------ MATERIAL PROVIDED

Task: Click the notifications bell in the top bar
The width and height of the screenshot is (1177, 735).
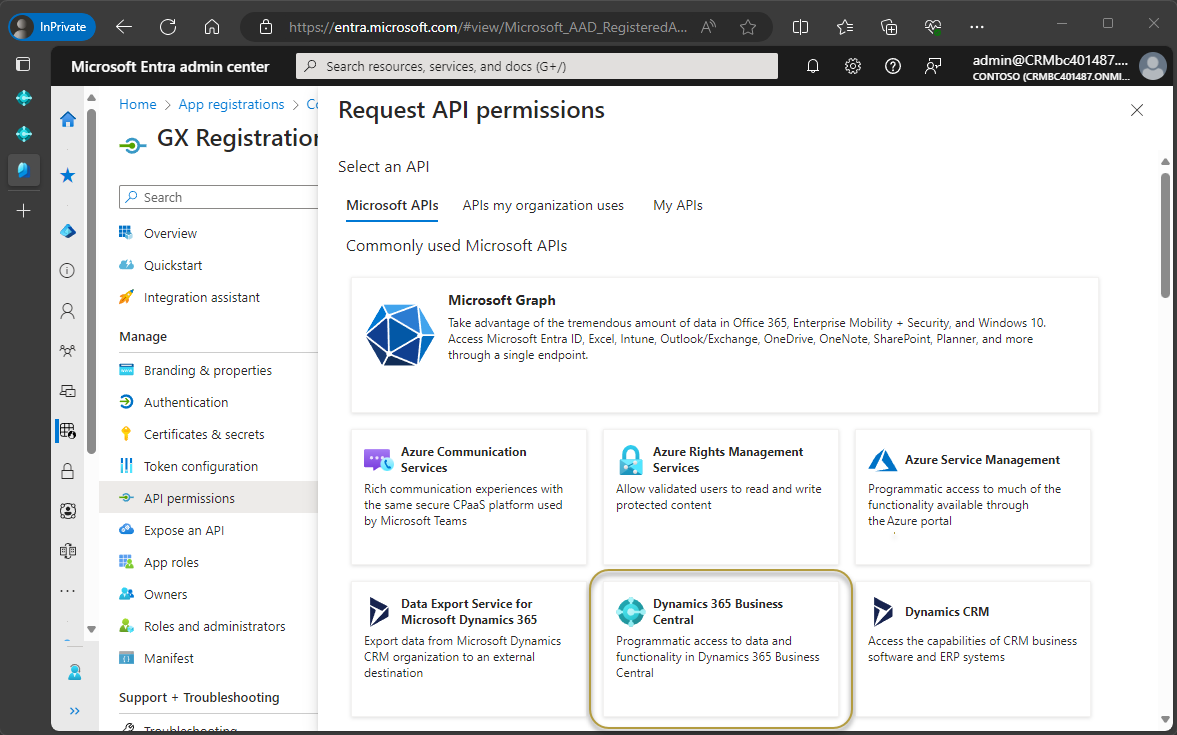Action: [812, 66]

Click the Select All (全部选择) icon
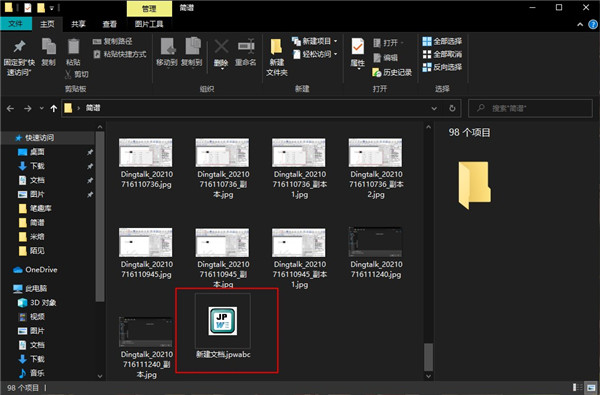pos(427,41)
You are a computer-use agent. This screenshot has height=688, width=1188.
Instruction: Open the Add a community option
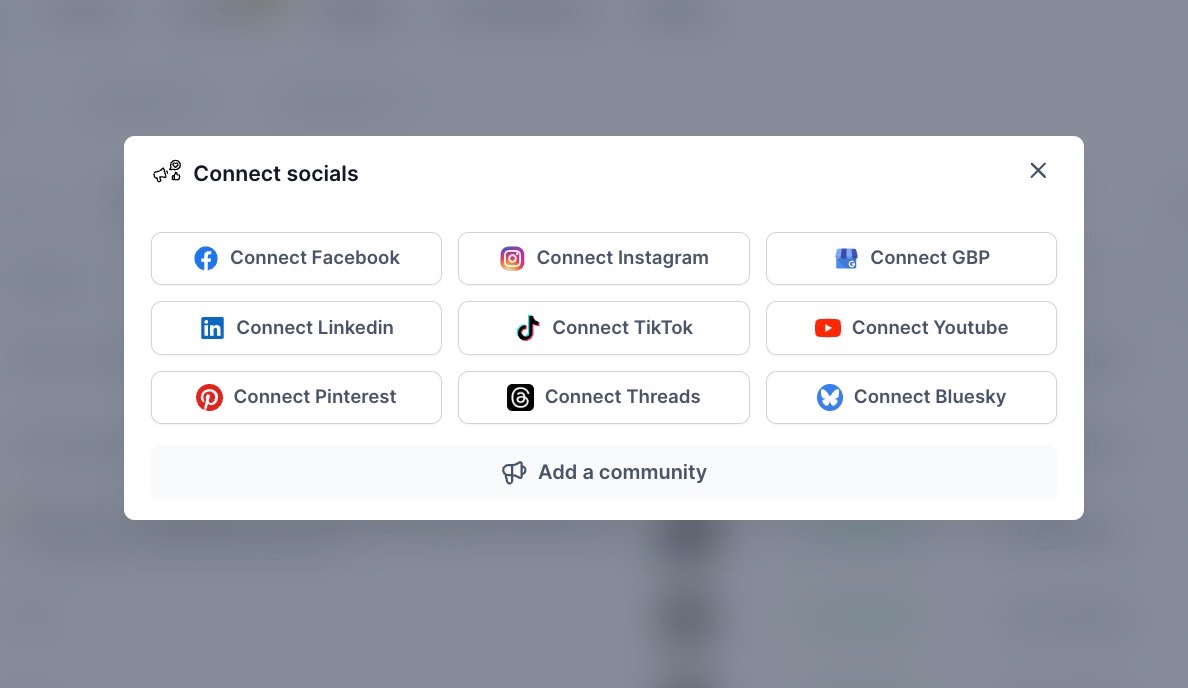click(622, 472)
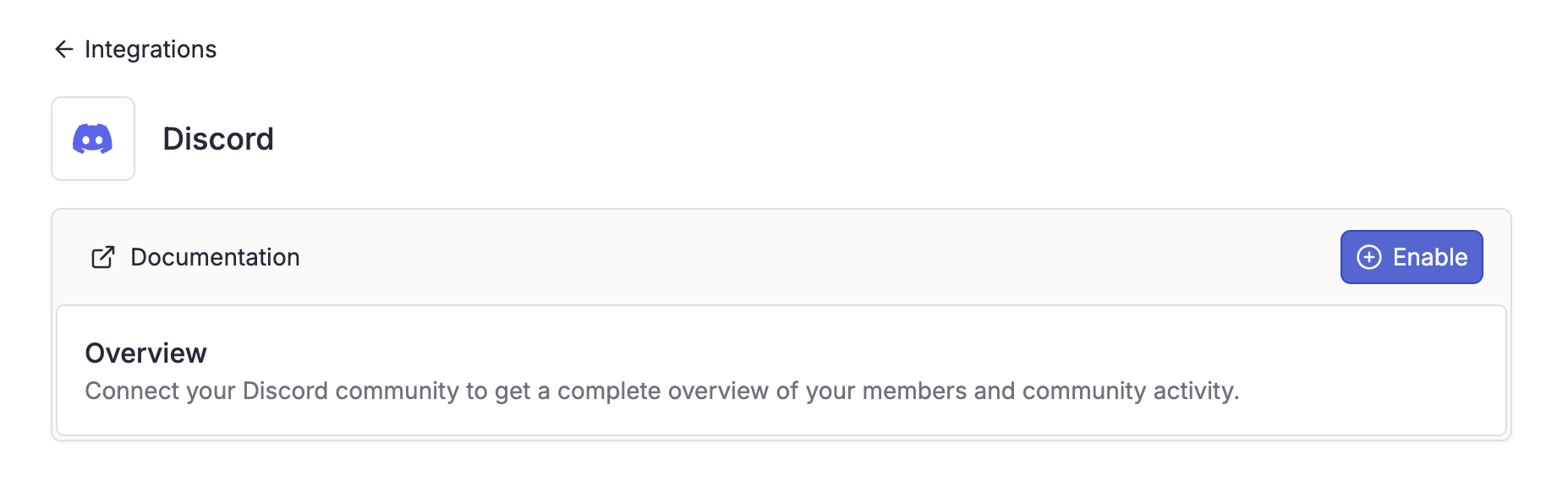This screenshot has height=487, width=1568.
Task: Click the circled plus sign icon
Action: [x=1369, y=257]
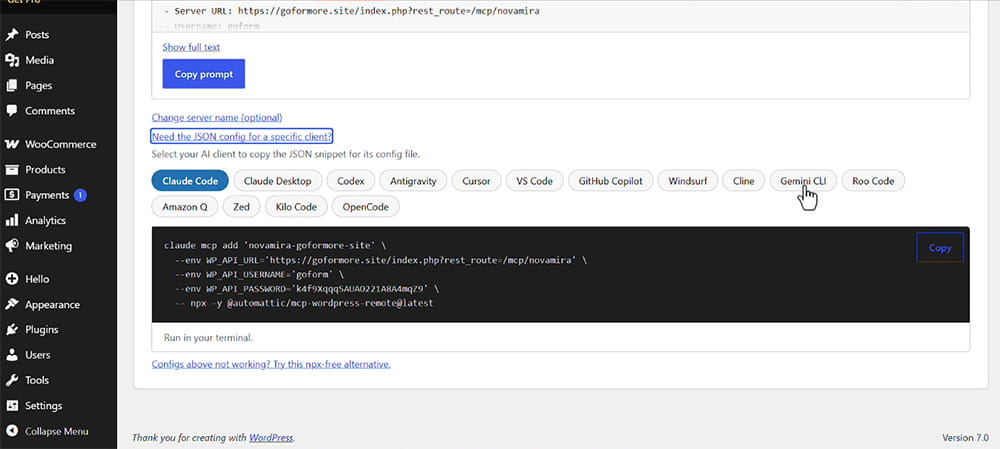
Task: Open the Settings menu item
Action: 43,406
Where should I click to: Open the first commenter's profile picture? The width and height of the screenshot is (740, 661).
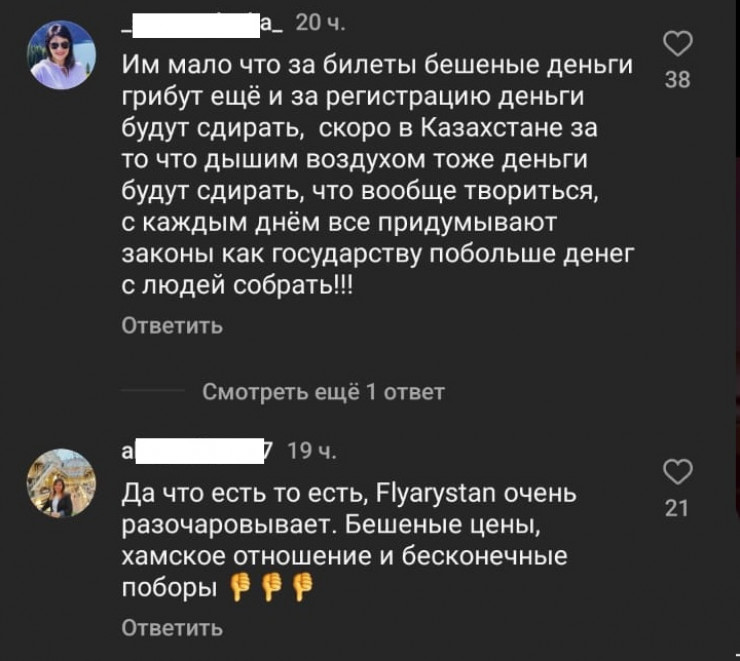(x=58, y=55)
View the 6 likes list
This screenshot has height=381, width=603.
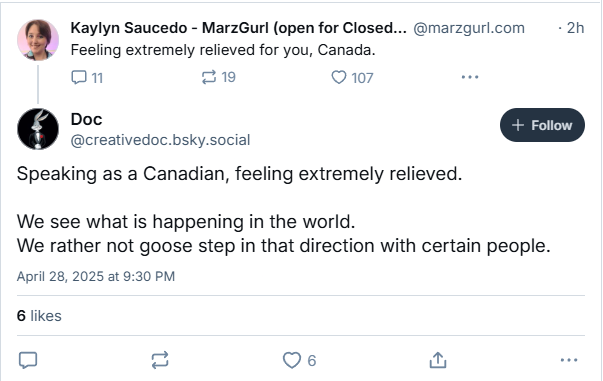click(39, 316)
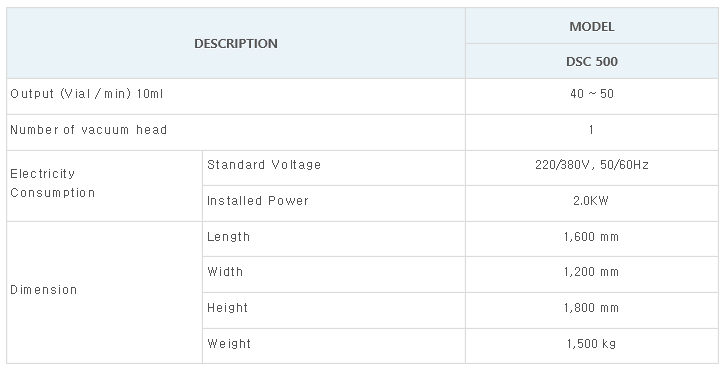The width and height of the screenshot is (726, 372).
Task: Select the 1,500 kg weight value
Action: click(591, 344)
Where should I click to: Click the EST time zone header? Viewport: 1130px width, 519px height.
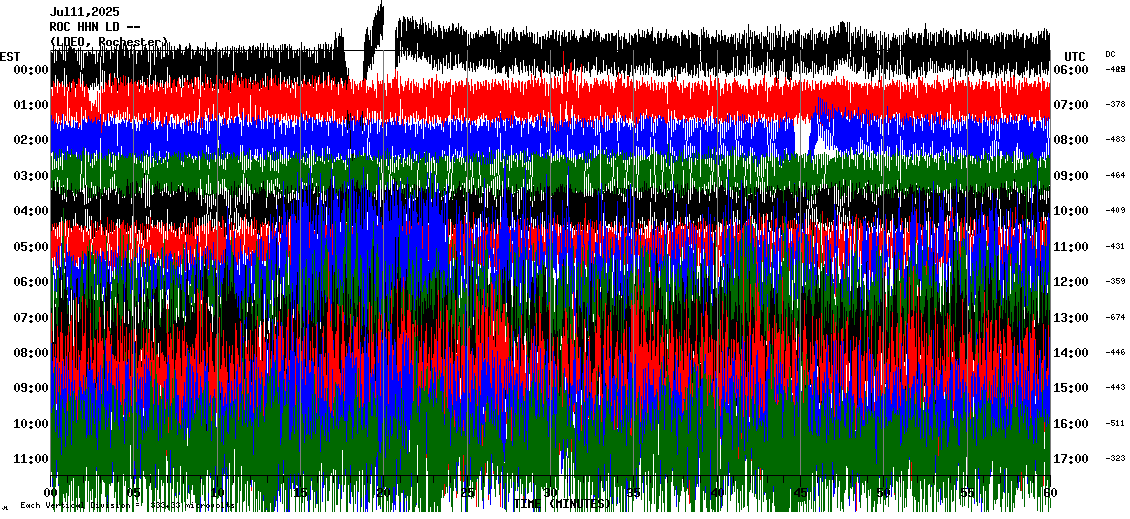pyautogui.click(x=10, y=56)
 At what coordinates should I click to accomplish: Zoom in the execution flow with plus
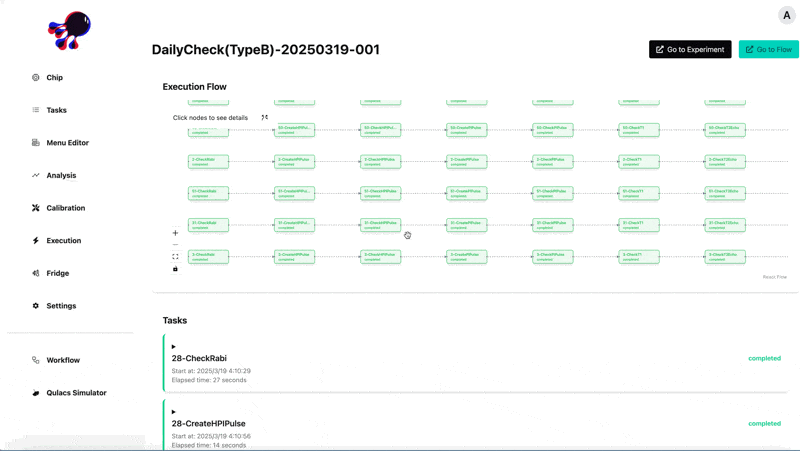point(175,233)
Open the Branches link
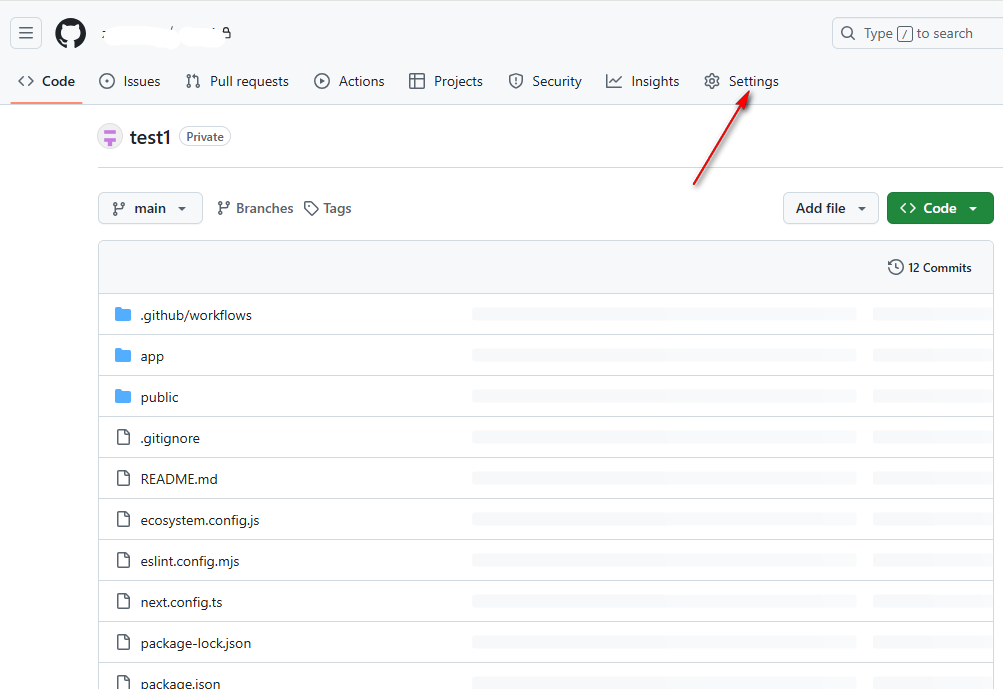The width and height of the screenshot is (1003, 689). (x=255, y=208)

------------

EXERCISE DIRECTIONS » Output the data above exactly; pictures do not belong in the copy.

RESULT FOR THIS EXERCISE »
Task: Click the notifications bell in the top bar
The width and height of the screenshot is (1177, 735).
Action: [812, 66]

Click the Select All (全部选择) icon
pos(427,41)
You are a computer-use agent. This screenshot has height=688, width=1188.
Instruction: Open the Add a community option
click(622, 472)
This screenshot has height=487, width=1568.
Task: Click the circled plus sign icon
Action: [x=1369, y=257]
Task: Open the Settings menu item
Action: 43,406
Where should I click to: Open the first commenter's profile picture? The width and height of the screenshot is (740, 661).
(x=58, y=55)
View the 6 likes list
This screenshot has height=381, width=603.
click(39, 316)
The width and height of the screenshot is (726, 372).
Task: Select the 1,500 kg weight value
Action: click(591, 344)
Where should I click to: Click the EST time zone header? Viewport: 1130px width, 519px height.
pyautogui.click(x=10, y=56)
 At what coordinates should I click to accomplish: Zoom in the execution flow with plus
point(175,233)
Open the Branches link
The width and height of the screenshot is (1003, 689). (x=255, y=208)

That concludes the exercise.